# Convert USB Removeable flash disk to HDD?



## Fregbind (Dec 23, 2013)

Hey guys. I want to convert an "Removeable media flash disk" to HDD so it'll work as hard disk not flash disk. I don't need it for pc as local disk I need it for Wii for games. But Wii does not load games from Removable Media as it needs fixed storage. I tried BootIt from Lexar but don't know how to use it though. Does anybody know any friendly and simple converting tool?
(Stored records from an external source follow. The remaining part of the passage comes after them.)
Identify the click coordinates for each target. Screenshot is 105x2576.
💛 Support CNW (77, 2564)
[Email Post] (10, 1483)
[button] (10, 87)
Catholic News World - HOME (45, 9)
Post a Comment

Thanks!


----------



## spunk.funk (May 13, 2010)

> Wii does not load games from Removable Media


 If you have a Wii U you can use a USB HDD: Add more Wii U memory with an external hard drive - GamerTell | TechnologyTell


----------



## joeten (Dec 4, 2008)

Instruction for Boot it How to Make a USB Flash Drive Appear As a HDD | eHow


----------



## Fregbind (Dec 23, 2013)

Nintendo Wii (Cracked wbfs games, when I use my 500GB hdd it works, and I can play, but it does not with 32gb flash)


----------



## joeten (Dec 4, 2008)

We won't help with cracked software, we have given you some options and that is as far as we can go, since your ultimate aim is using cracked software.
See the rules please http://www.techsupportforum.com/forums/misc.php?do=sknetwork&page=rules


----------